The current focus on the very remote threat of super-human intelligence is obscuring this very real threat from subhuman intelligence.
But could such dumb machines be sufficiently dangerous to pose a threat to humanity? Yes, if, for instance, we were stupid enough to allow a dumb machine the autonomy to unleash weapons of mass destruction. We came close to such stupidity with Ronald Reagan and Edward Teller’s 1983 proposal of a Strategic Defense Initiative (SDI, aka ‘Star Wars’).b Satellite-based sensors would detect a Soviet ballistic missile launch and super-powered x-ray lasers would zap these missiles from space before they got into orbit. Since this would need to be accomplished within seconds, no human could be in the loop. I was among many computer scientists who successfully argued that the most likely outcome was a false positive that would trigger the nuclear war it was designed to prevent. There were precedents from missile early-warning systems that had been triggered by, among other things, a moonrise and a flock of geese. Fortunately, in these systems a human was in the loop to abort any unwarranted retaliation to the falsely suspected attack. A group of us from Edinburgh met U.K. Ministry of Defence scientists, engaged with SDI, who admitted they shared our analysis. The SDI was subsequently quietly dropped by morphing it into a saner program. This is an excellent example of non-computer scientists overestimating the abilities of dumb machines. One can only hope that, like the U.K.’s MOD scientists, the developers of such weapon systems have learned the institutional lesson from this fiasco. We all also need to publicize these lessons to ensure they are widely understood. Similar problems arise in other areas too, for example, the 2010 flash crash demonstrated how vulnerable society was to the collapse of a financial system run by secret, competing and super-fast autonomous agents.
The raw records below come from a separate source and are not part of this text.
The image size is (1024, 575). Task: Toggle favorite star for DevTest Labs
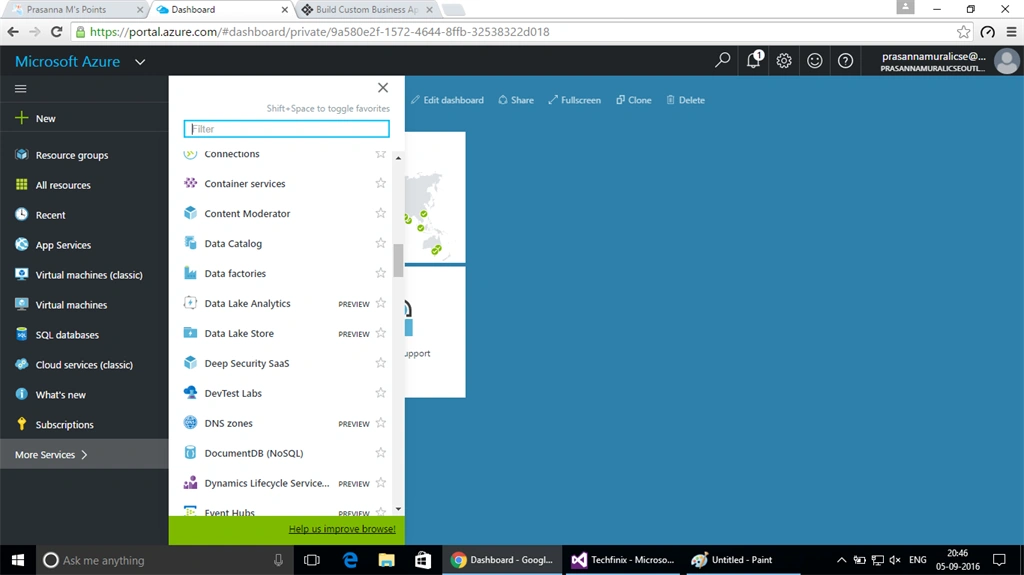(x=381, y=393)
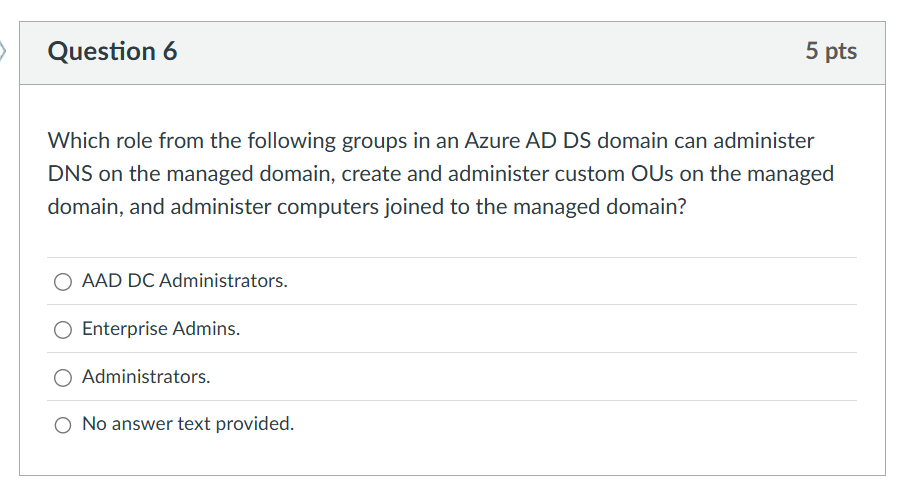Select the "AAD DC Administrators." radio button

coord(63,282)
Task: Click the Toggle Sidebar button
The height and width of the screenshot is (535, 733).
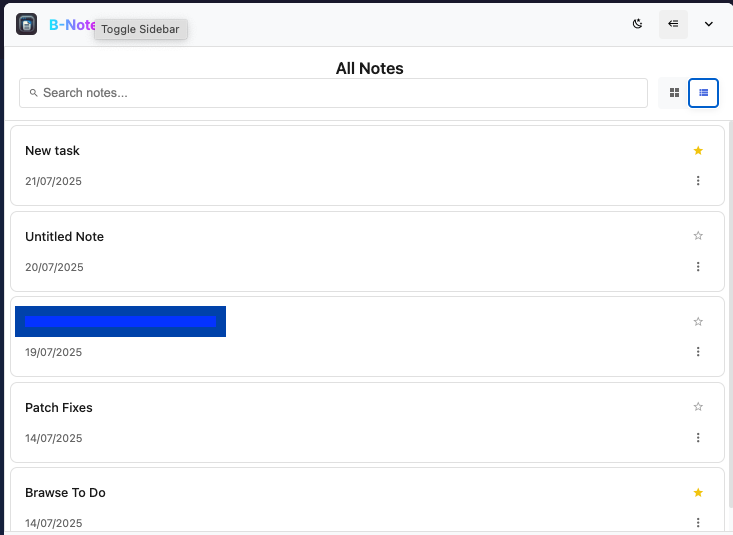Action: 673,24
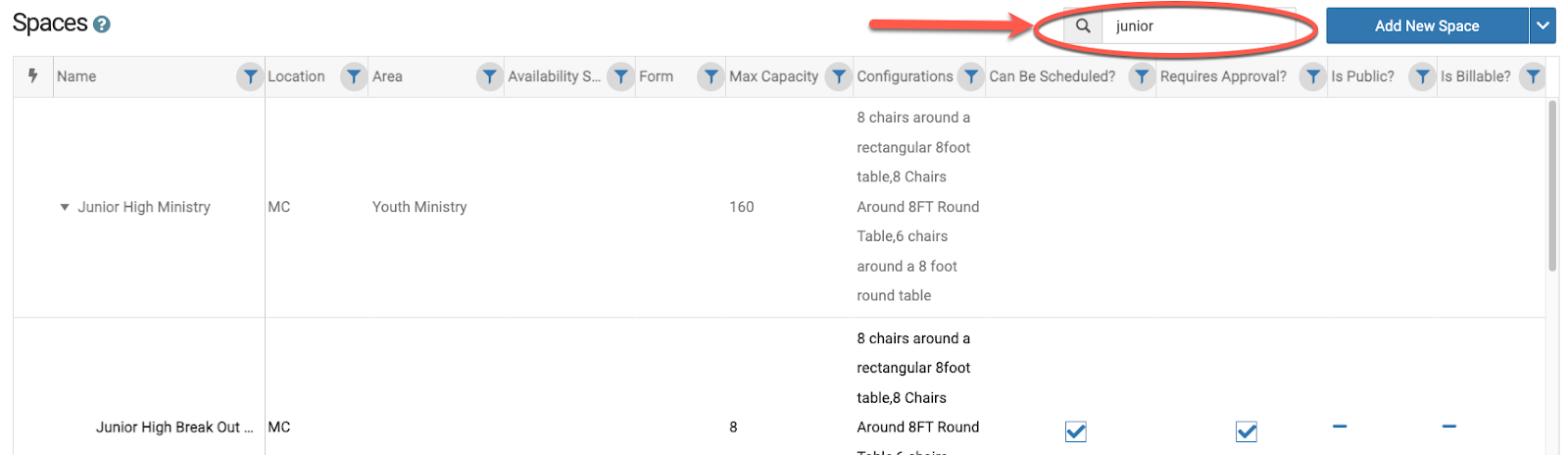Open the Is Billable? column filter
Image resolution: width=1568 pixels, height=455 pixels.
[1533, 76]
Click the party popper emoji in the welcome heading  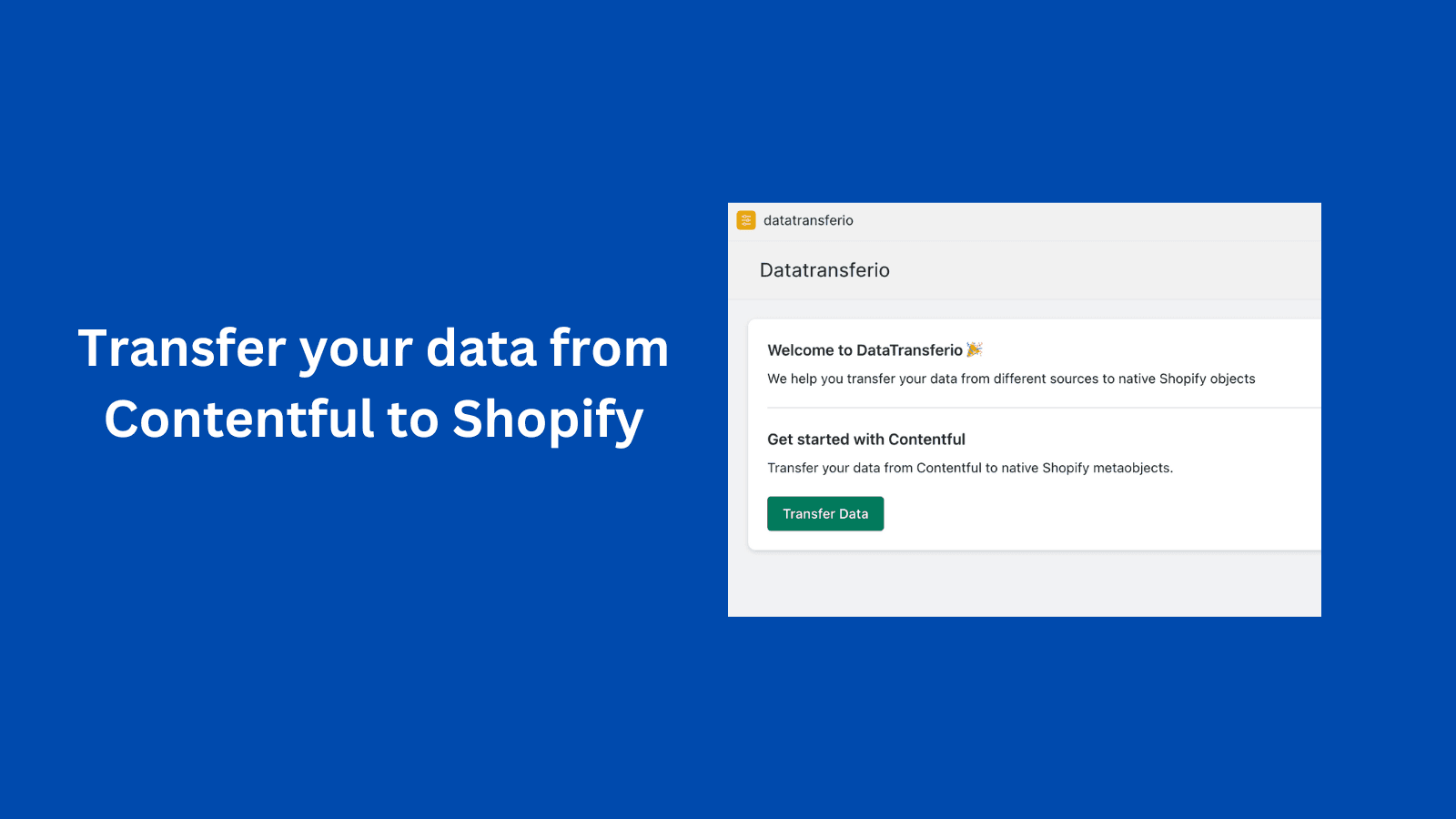(976, 349)

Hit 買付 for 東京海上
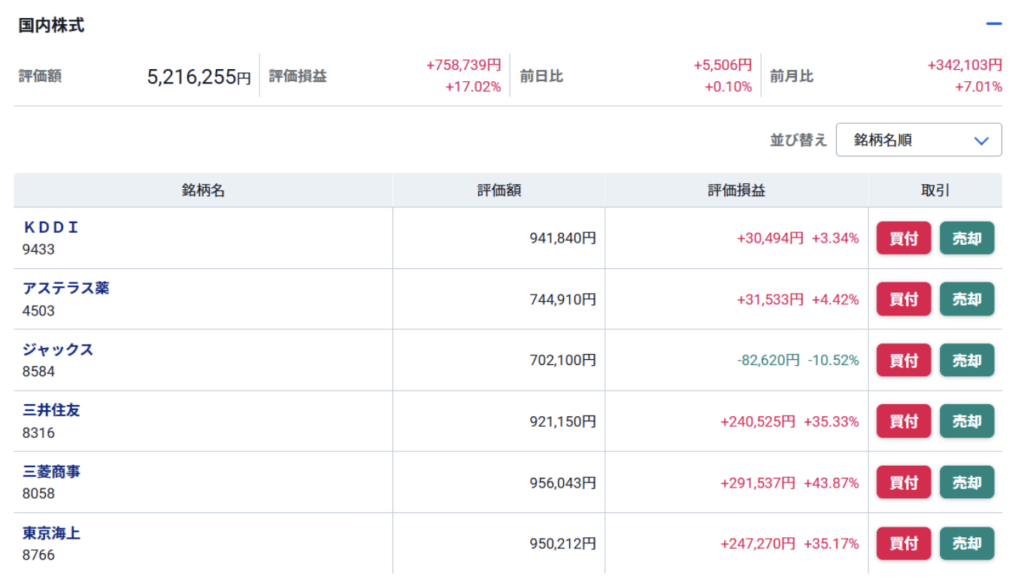click(903, 544)
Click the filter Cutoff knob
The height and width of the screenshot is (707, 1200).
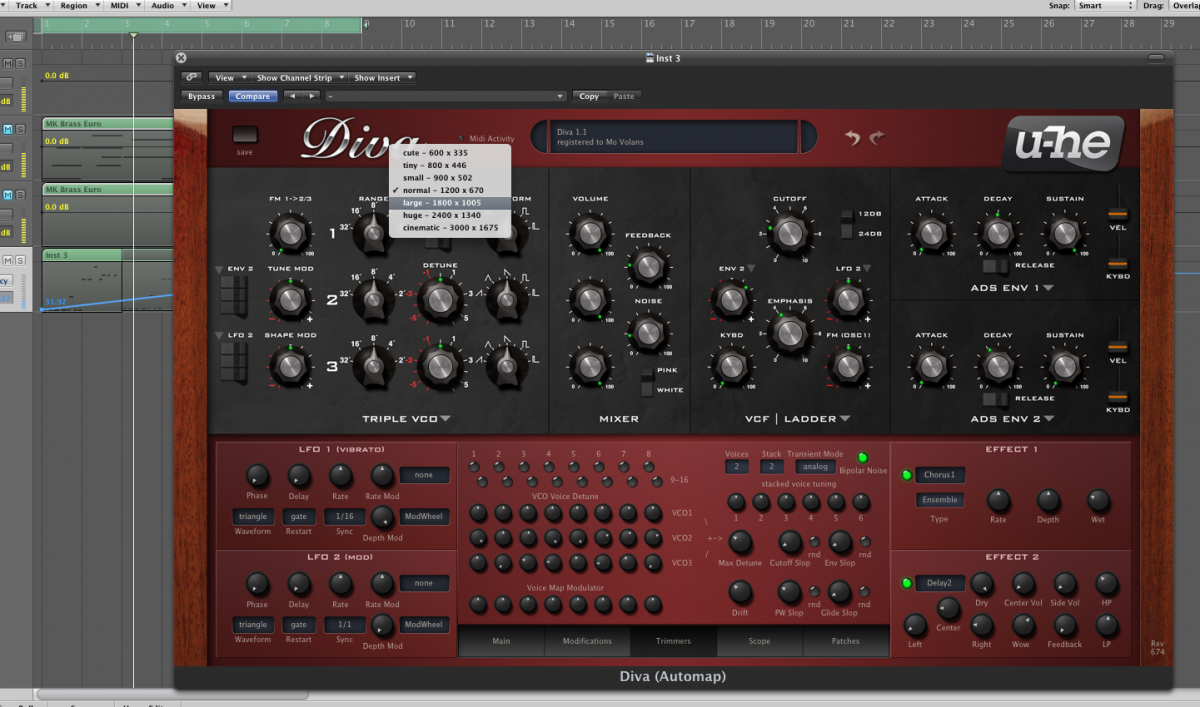789,233
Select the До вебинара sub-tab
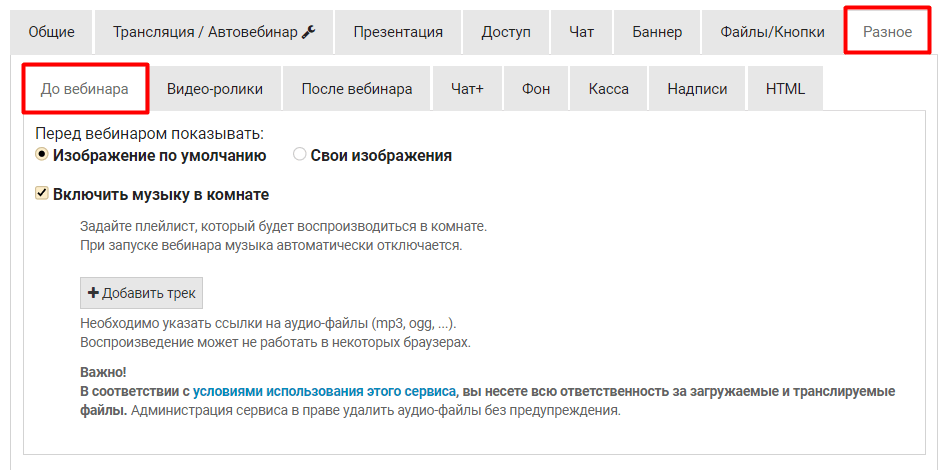This screenshot has height=470, width=948. coord(85,89)
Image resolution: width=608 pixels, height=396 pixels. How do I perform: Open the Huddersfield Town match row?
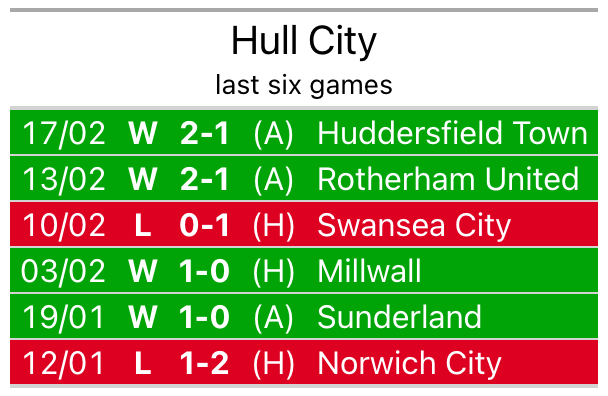[304, 132]
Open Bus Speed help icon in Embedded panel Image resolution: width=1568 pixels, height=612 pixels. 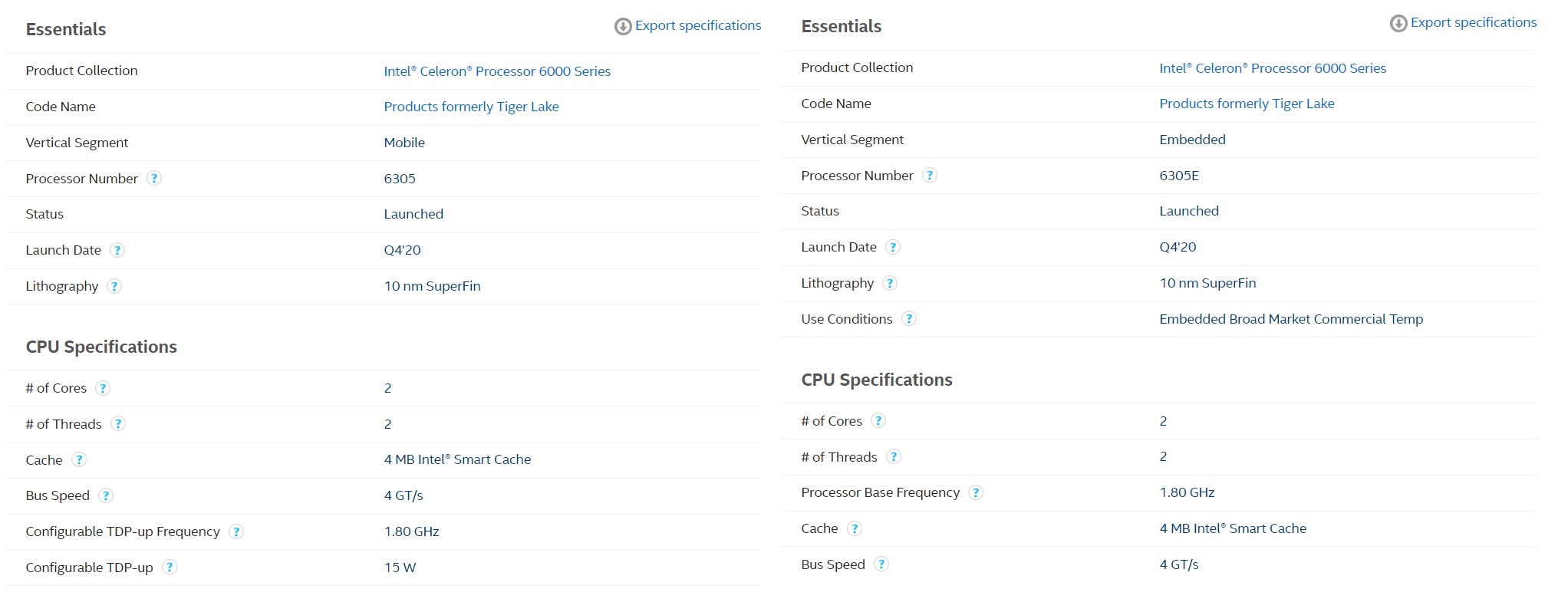881,564
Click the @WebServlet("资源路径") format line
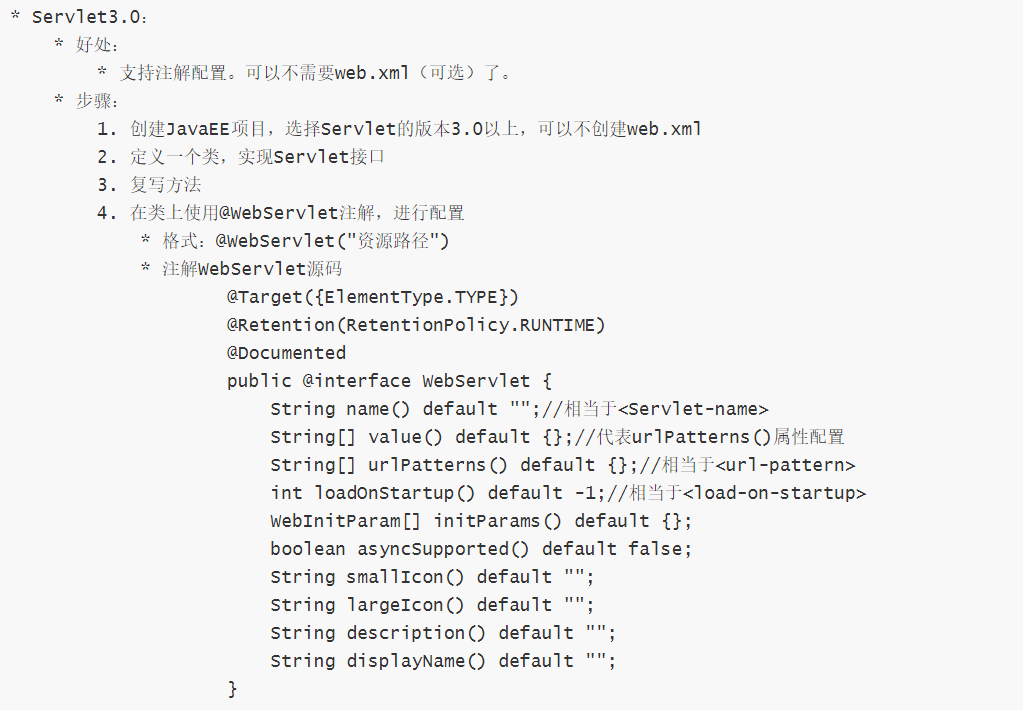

Another potential existential threat is that AI systems may automate most forms of human employment.7,9 If my analysis is correct then, for the foreseeable future, this automation will develop as a coalition of systems, each of which will automate only a narrowly defined task. It will be necessary for these systems to work collaboratively, with humans: orchestrating the coalition, recognizing when a system is out of its depth and dealing with these ‘edge cases’ interactively. The productively of human workers will be, thereby, dramatically increased and the cost of the service provided by this multiagent approach will be dramatically reduced, perhaps leading to an increase in the services provided. Whether this will provide both job satisfaction and a living income to all humans can currently only be an open question. It is up to us to invent the future in which it will do, and to ensure this future is maintained as the capability and scope of AI systems increases. I do not underestimate the difficulty of achieving this. The challenges are more political and social than technical, so this is a job for the whole of society.
As AI progresses, we will see even more applications that are super-intelligent in a narrow area and incredibly dumb everywhere else. The areas of successful application will get gradually wider and the areas of dumbness narrower, but not disappear. I believe this will remain true even when we do have a deep understanding of human cognition. Maggie Boden has a nice analogy with flight. We do now understand how birds fly. In principle, we could build ever more accurate simulations of a bird, but this would incur an increasingly exorbitant cost and we already achieve satisfactory human flight by alternative means: airplanes, helicopters, paragliders, and so forth. Similarly, we will develop a zoo of highly diverse AI machines, each with a level of intelligence appropriate to its task—not a new uniform race of general-purpose, super-intelligent, humanity supplanters.